= Travail demandé =
Réécrivez le passage qui va du début des entrées jusqu'à la ligne contenant « pos(414,742) », celle-ci incluse, en remplaçant « Instruction » par « Consigne » sans rien modifier d'autre.
────────────────────────────────────────
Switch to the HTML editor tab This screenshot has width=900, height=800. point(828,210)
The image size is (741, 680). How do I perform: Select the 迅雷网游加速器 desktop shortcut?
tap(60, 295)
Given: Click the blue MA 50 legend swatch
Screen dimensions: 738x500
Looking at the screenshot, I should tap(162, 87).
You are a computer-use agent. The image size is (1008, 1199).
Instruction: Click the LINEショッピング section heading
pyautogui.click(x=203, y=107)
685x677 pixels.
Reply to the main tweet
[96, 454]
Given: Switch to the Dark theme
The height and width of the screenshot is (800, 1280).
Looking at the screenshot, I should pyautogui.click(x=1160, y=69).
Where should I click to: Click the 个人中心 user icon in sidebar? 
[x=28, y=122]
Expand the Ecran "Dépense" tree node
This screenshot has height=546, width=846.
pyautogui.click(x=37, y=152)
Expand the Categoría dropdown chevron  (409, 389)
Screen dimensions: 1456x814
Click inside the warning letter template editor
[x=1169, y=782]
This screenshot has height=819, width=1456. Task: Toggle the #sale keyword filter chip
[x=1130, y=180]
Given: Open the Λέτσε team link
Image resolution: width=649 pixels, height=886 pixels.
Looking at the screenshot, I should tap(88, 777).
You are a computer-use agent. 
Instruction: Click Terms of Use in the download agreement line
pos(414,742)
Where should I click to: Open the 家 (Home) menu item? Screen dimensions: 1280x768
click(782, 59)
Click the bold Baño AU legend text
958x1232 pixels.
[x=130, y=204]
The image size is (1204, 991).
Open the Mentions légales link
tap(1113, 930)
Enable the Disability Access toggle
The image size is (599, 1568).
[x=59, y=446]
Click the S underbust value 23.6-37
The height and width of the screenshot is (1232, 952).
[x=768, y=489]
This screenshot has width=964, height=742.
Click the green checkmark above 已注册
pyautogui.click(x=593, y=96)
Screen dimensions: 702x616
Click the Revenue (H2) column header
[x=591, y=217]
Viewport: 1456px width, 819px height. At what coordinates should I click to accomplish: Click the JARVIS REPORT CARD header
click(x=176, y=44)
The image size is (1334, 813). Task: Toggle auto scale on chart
────────────────────────────────────────
= La réponse =
Switch to the HTML editor tab This screenshot has width=900, height=800. point(828,210)
The image size is (741, 680). How do I perform: Select the 迅雷网游加速器 desktop shortcut?
tap(60, 295)
Given: Click the blue MA 50 legend swatch
Screen dimensions: 738x500
Looking at the screenshot, I should tap(162, 87).
You are a computer-use agent. The image size is (1008, 1199).
Consigne: Click the LINEショッピング section heading
pyautogui.click(x=203, y=107)
685x677 pixels.
Reply to the main tweet
[96, 454]
Given: Switch to the Dark theme
The height and width of the screenshot is (800, 1280).
Looking at the screenshot, I should pyautogui.click(x=1160, y=69).
Where should I click to: Click the 个人中心 user icon in sidebar? 
[x=28, y=122]
Expand the Ecran "Dépense" tree node
This screenshot has height=546, width=846.
pyautogui.click(x=37, y=152)
Expand the Categoría dropdown chevron  (409, 389)
Screen dimensions: 1456x814
Click inside the warning letter template editor
[x=1169, y=782]
This screenshot has height=819, width=1456. Task: Toggle the #sale keyword filter chip
[x=1130, y=180]
Given: Open the Λέτσε team link
Image resolution: width=649 pixels, height=886 pixels.
Looking at the screenshot, I should tap(88, 777).
You are a computer-use agent. 
Consigne: Click Terms of Use in the download agreement line
pos(414,742)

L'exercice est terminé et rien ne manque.